Christopher Priest's debut novel is very much a product of its times, the early 1970's, which might lead you to say, "Duh, look at the publication date, Ralphie." Well, yes, I will give you that, since it does state quite clearly that Harper & Row published it September 1970, that Pocket Books published it October 1971 (with a nice Richard Powers wraparound cover, I might add). However, I would submit there were other books published about the same time (Day of the Jackal, The Exorcist, The Friends of Eddie Coyle, Love Story, and The Lathe of Heaven, to name but a few) that were also products of their times, but have aged fairly well, or not at all.
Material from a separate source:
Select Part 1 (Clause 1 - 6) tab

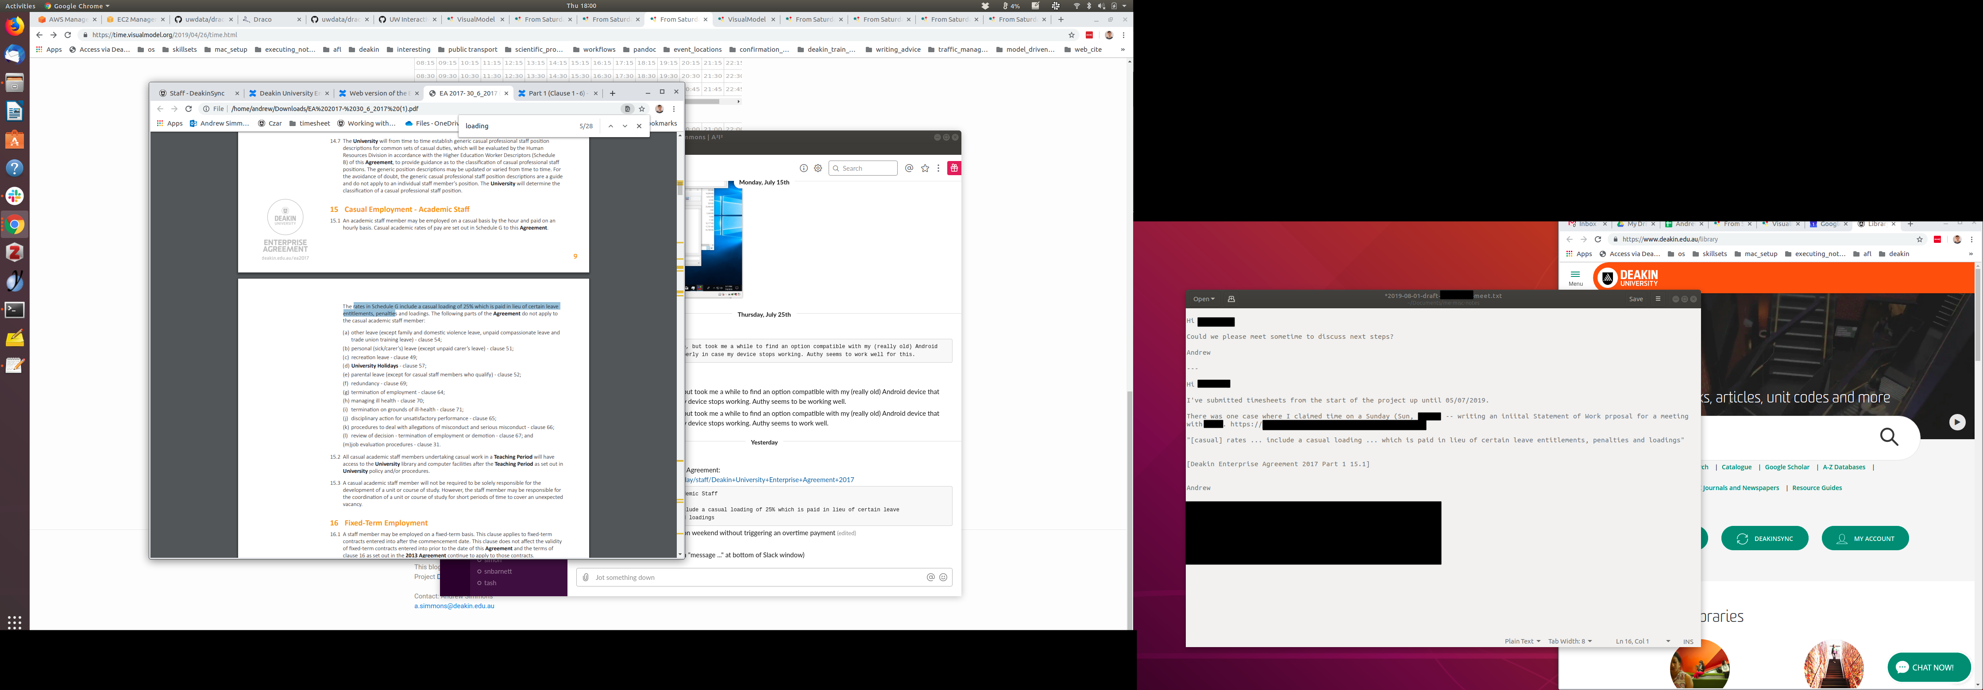click(556, 94)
For those who did not live through the times (and those too stoned at the time to recall anything) the period leading into the 1970's was fraught with paranoia, conspiracies, cynicism, cold war fears, dangerous drug experimentation (as opposed to drug usage), and suspicions that the government was actively working to enslave and/or kill us. This novel is infused with all those traits, and the changing nature of the readership is the major contributing factor to the novel's decreasing relevancy. While the issues and concerns remain much the same now as then, the difference, I think, is that we were more aware of it then, less inured to the prospect, certainly not cheering the government on as they stiffed us. I think this sea-change of society is much more important to the dating of the novel than is the change in the international politics that form a major element in the plot, for the book could be easily revised, substituting Muslims for Russians...until the next bugaboo appears over the political horizon. Not so easily changed, however, is the dismal tone of the novel.
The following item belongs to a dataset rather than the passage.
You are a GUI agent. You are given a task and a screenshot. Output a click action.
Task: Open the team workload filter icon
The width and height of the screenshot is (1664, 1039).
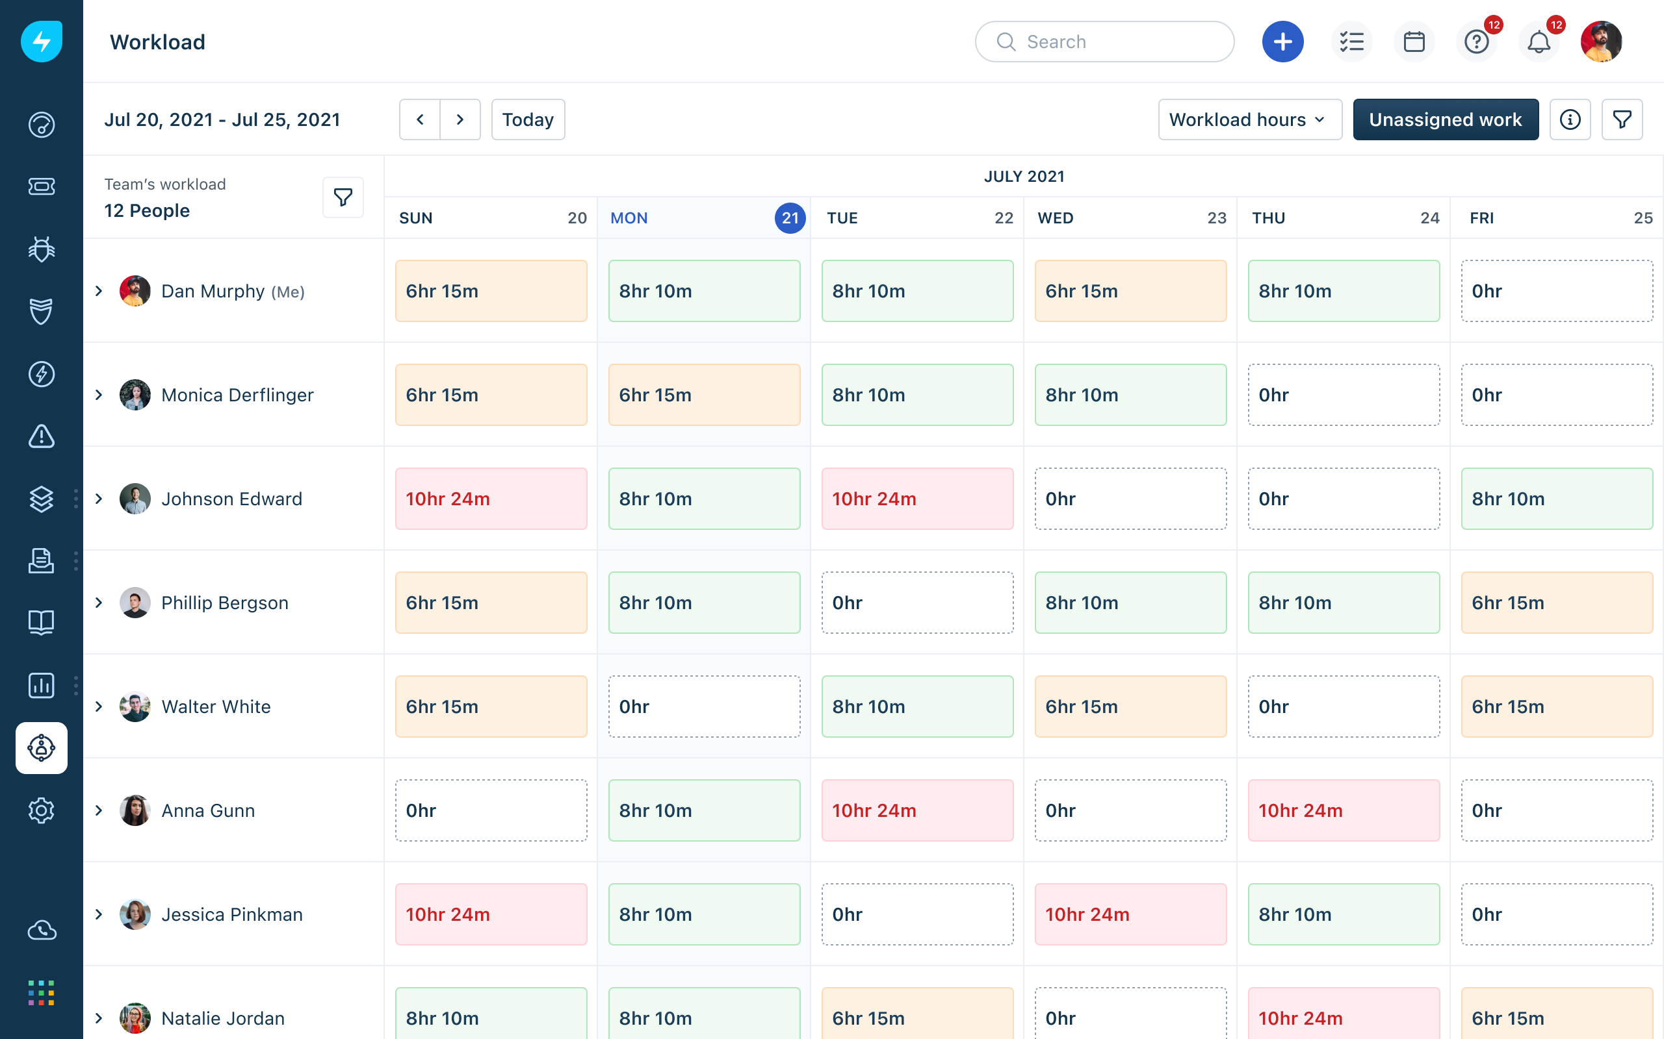pos(343,198)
A British scientist working on a mind-altering drug in a secret lab under the Antarctic ice is whisked to the isolated Mato Grosso region of Brazil, to an area inexplicably free of jungle, in which a mysterious prison is the only structure. The largest portion of the novel is spent in this prison with the scientist interacting with an interrogator who might be insane. In this prison with its absurdities (an sculpted into an exterior wall and a hand growing from the center of a table) and traps (a psychologically sophisticated maze housed in a tumble-down shack) all the angst, anger and fear of the 1970's are distilled to toxic levels. The next section of the book concerns a future society that is remarkable mostly for its banality, which makes the preceding sections even more horrific. The final section of the book, the smallest, sets the scientist on a quest that is almost immediately poleaxed by capricious irony, ending in a mind-numbing dose of 1970's futility.
All that being said, the novel is still well worth reading, if only because it lets you see where a major British novelist started and how far he has come since then. Aside from that, it is valuable both for the insight provided upon the mindset of the time in which it was created, and perhaps also as an imperfect and cautionary mirror to our own times.